▸ Prompt: Search the data for the string "agent" and gather each line it is in.

══ Data for analysis

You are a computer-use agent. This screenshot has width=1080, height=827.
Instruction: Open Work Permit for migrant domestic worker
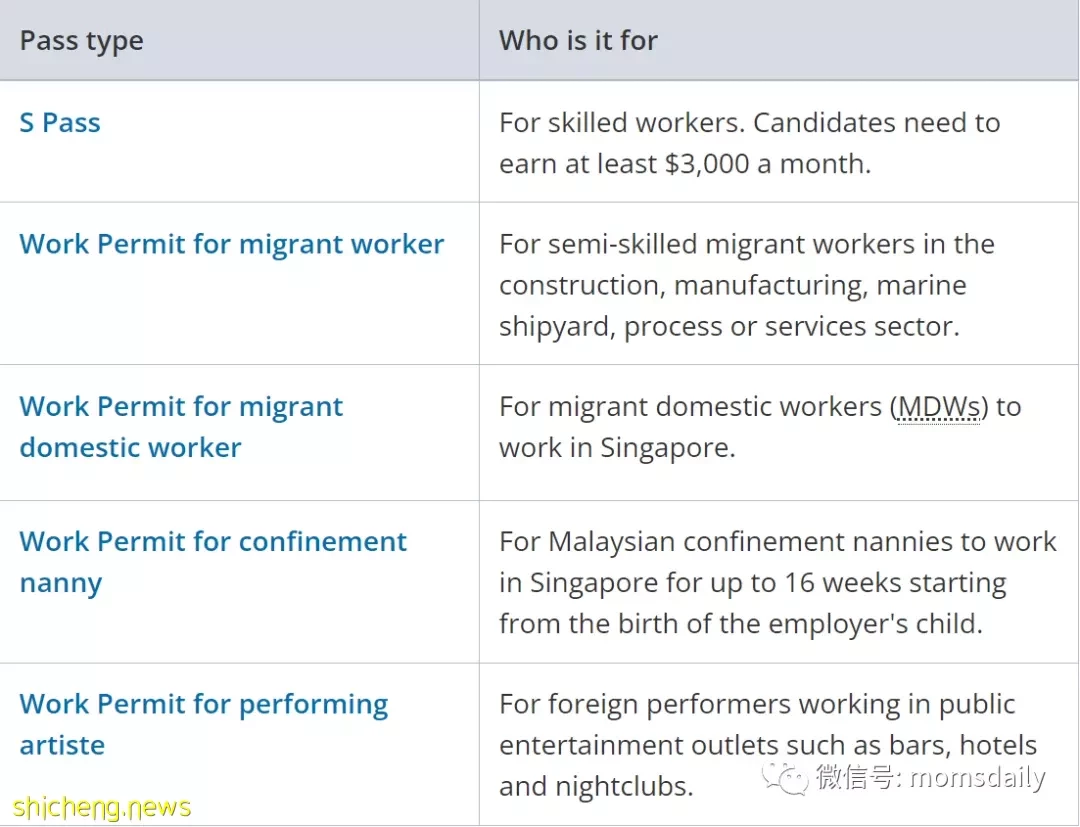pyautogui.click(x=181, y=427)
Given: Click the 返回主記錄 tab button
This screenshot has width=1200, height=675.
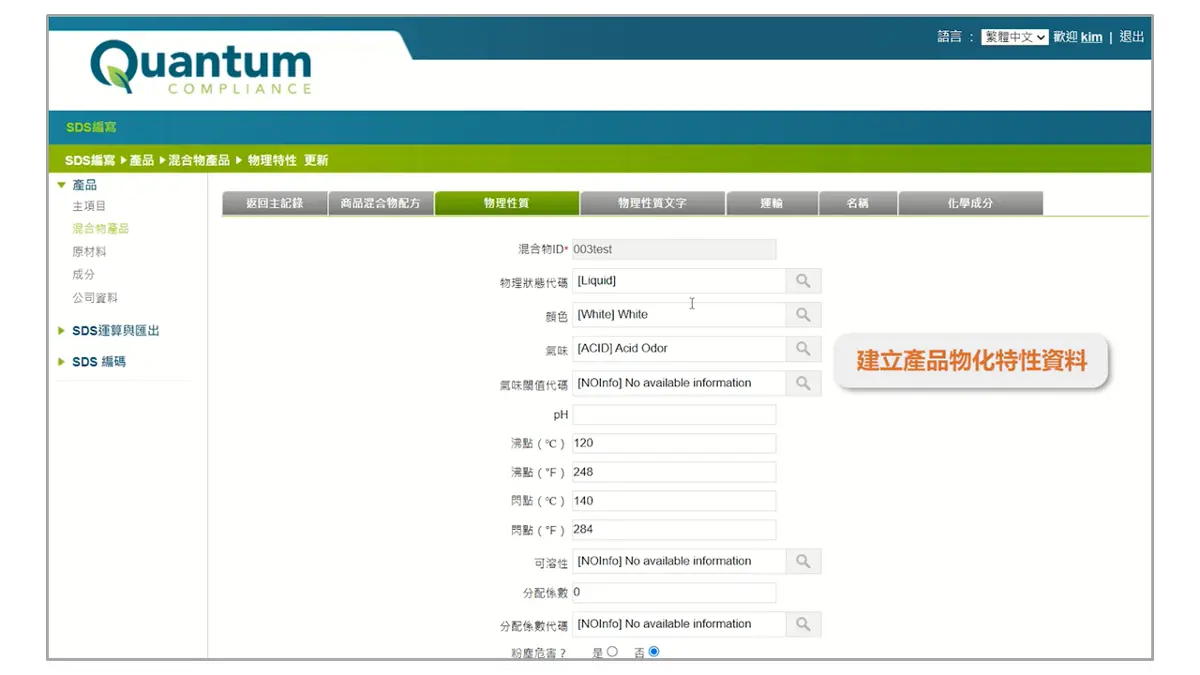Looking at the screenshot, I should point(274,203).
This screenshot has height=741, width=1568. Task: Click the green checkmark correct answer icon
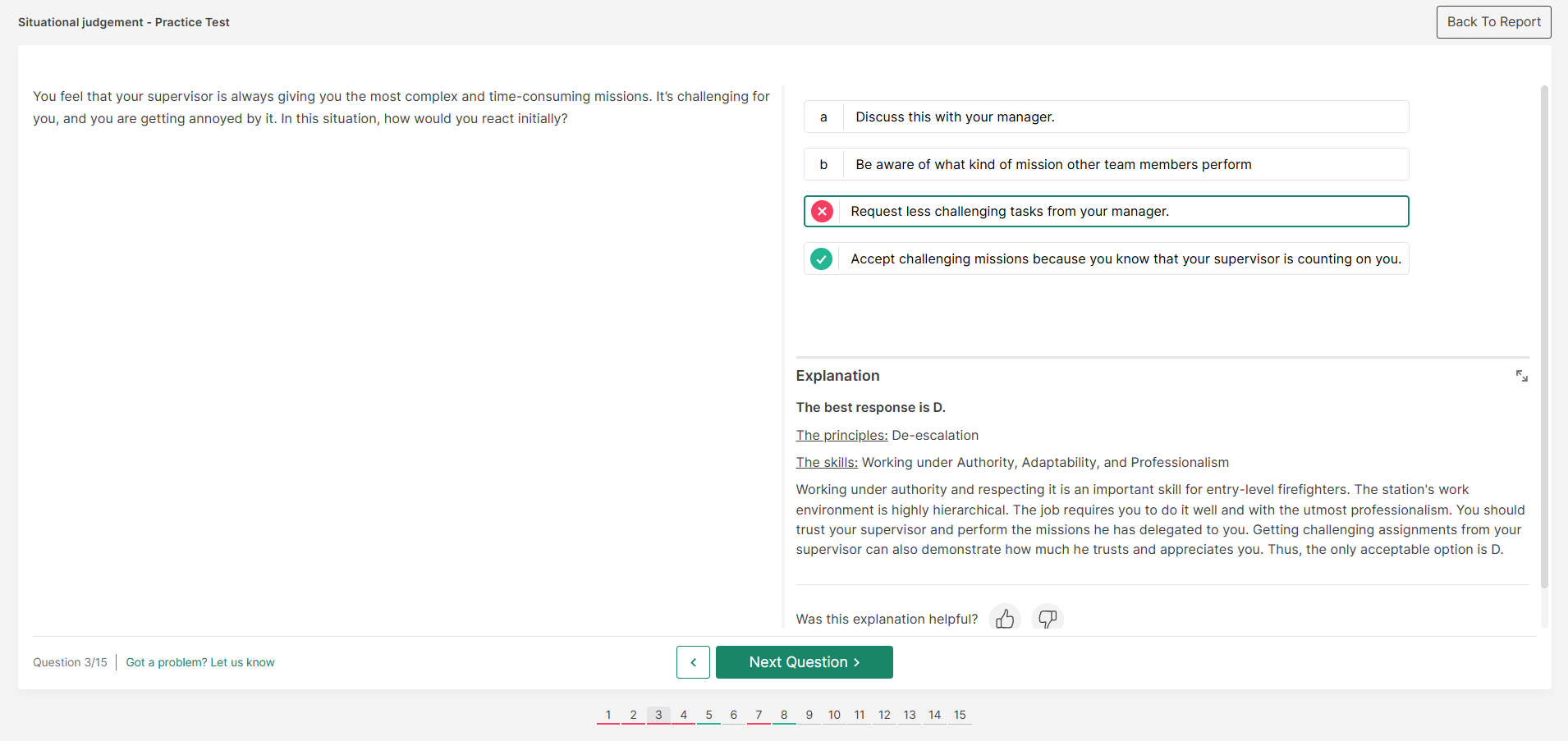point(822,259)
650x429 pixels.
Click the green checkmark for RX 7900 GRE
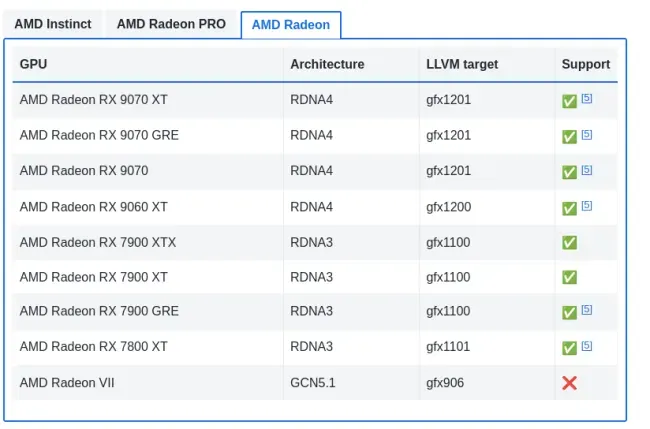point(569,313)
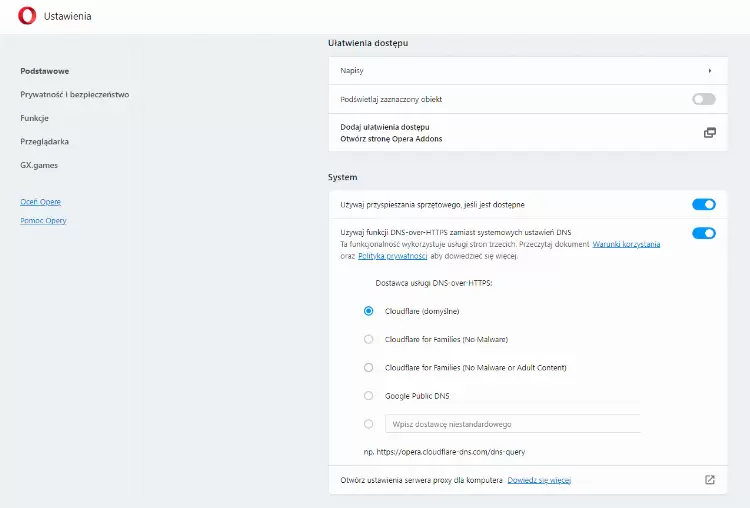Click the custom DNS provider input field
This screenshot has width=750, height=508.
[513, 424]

════
══ Data for analysis

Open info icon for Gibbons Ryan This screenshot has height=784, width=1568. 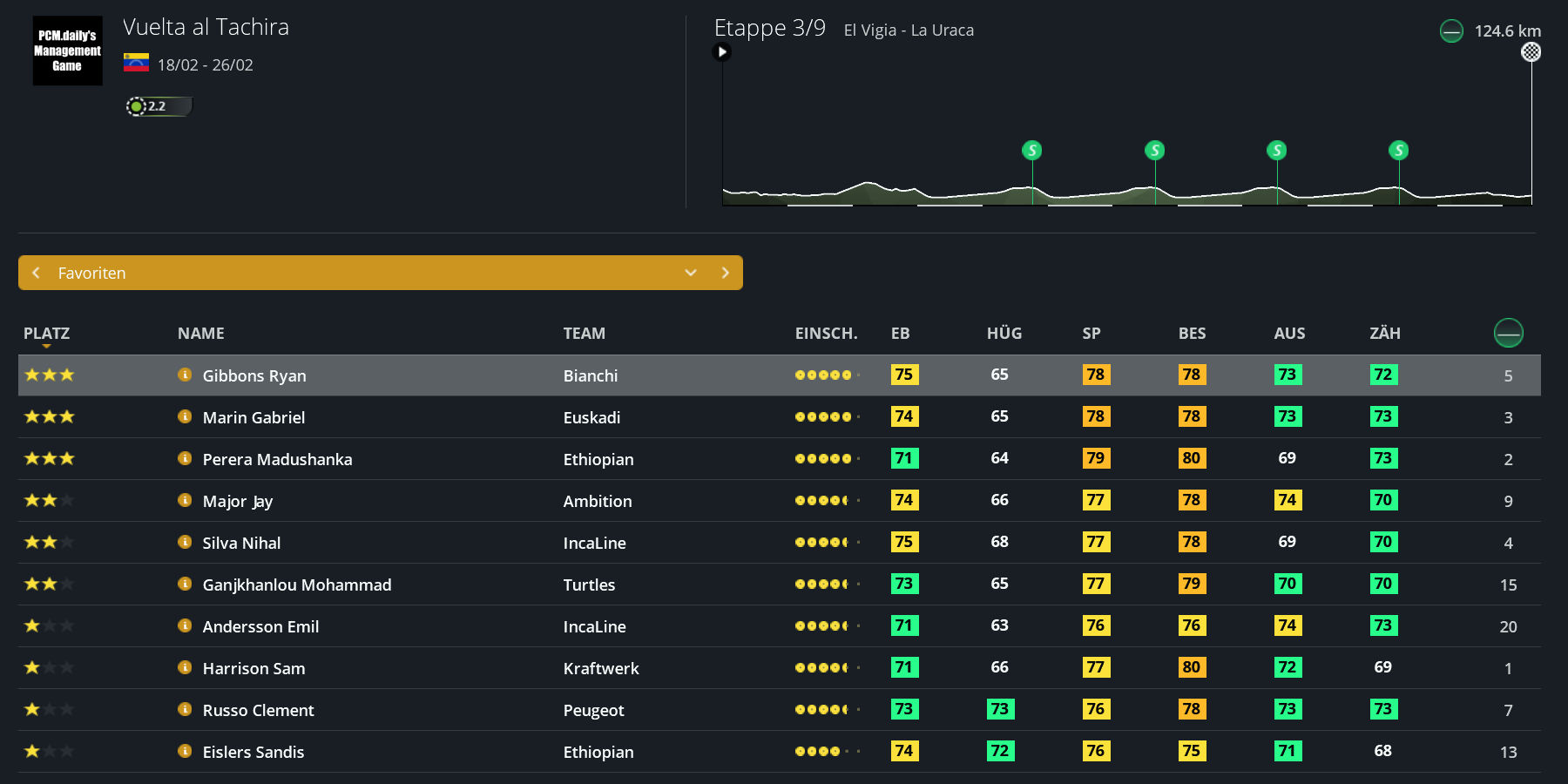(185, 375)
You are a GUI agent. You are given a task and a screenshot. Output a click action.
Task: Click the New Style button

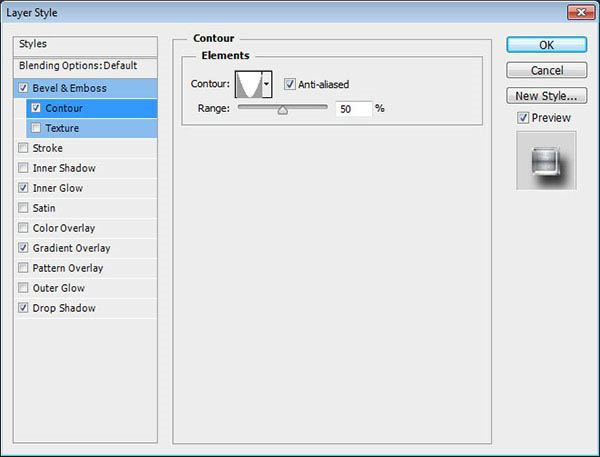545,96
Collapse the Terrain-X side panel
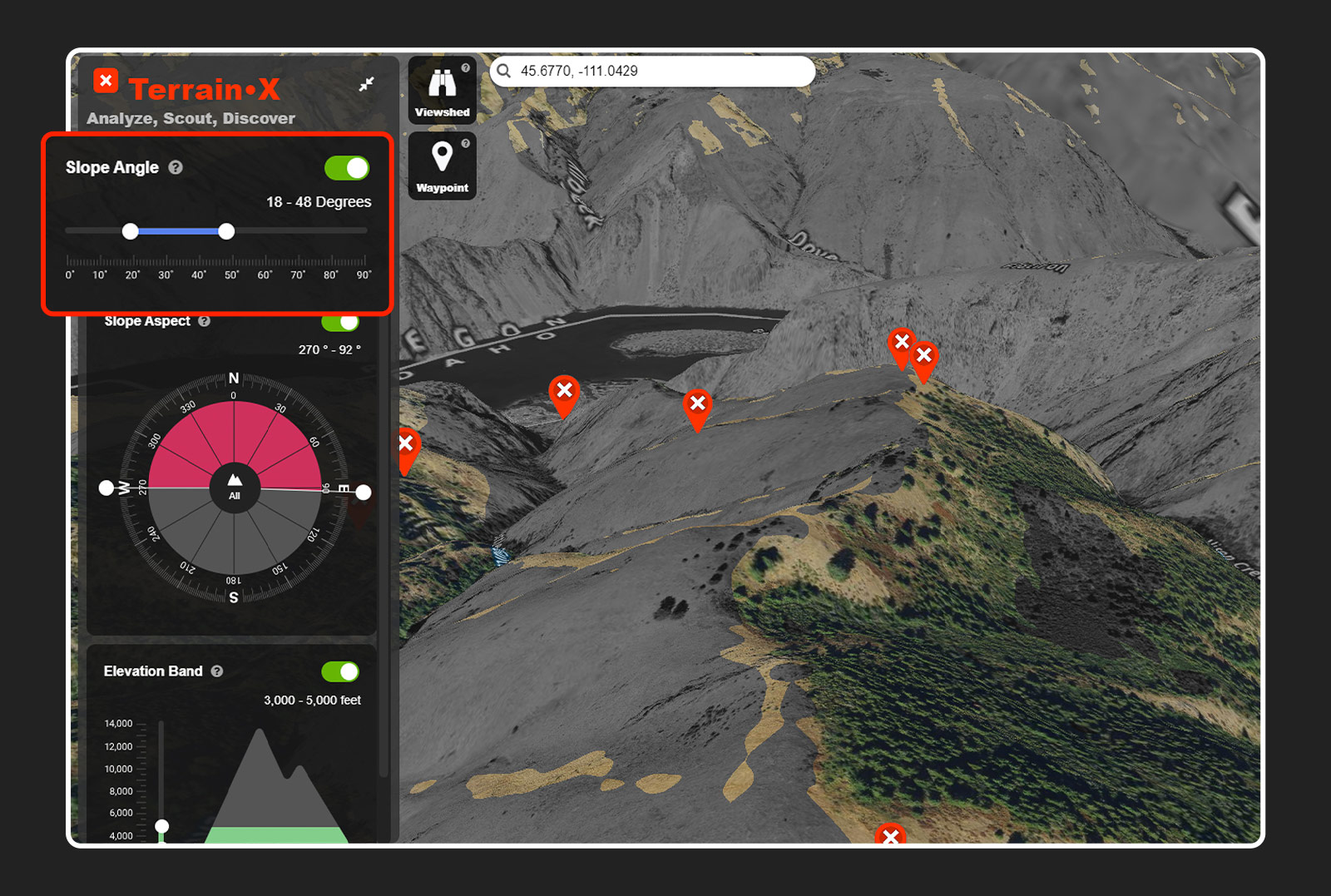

════
══ Data for analysis

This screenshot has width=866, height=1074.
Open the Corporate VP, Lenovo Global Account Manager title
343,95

════

▸ Written reply:
You are a computer-use agent. This screenshot has width=1080, height=827.
You are a GUI agent. You are given a task and a screenshot. Output a click action.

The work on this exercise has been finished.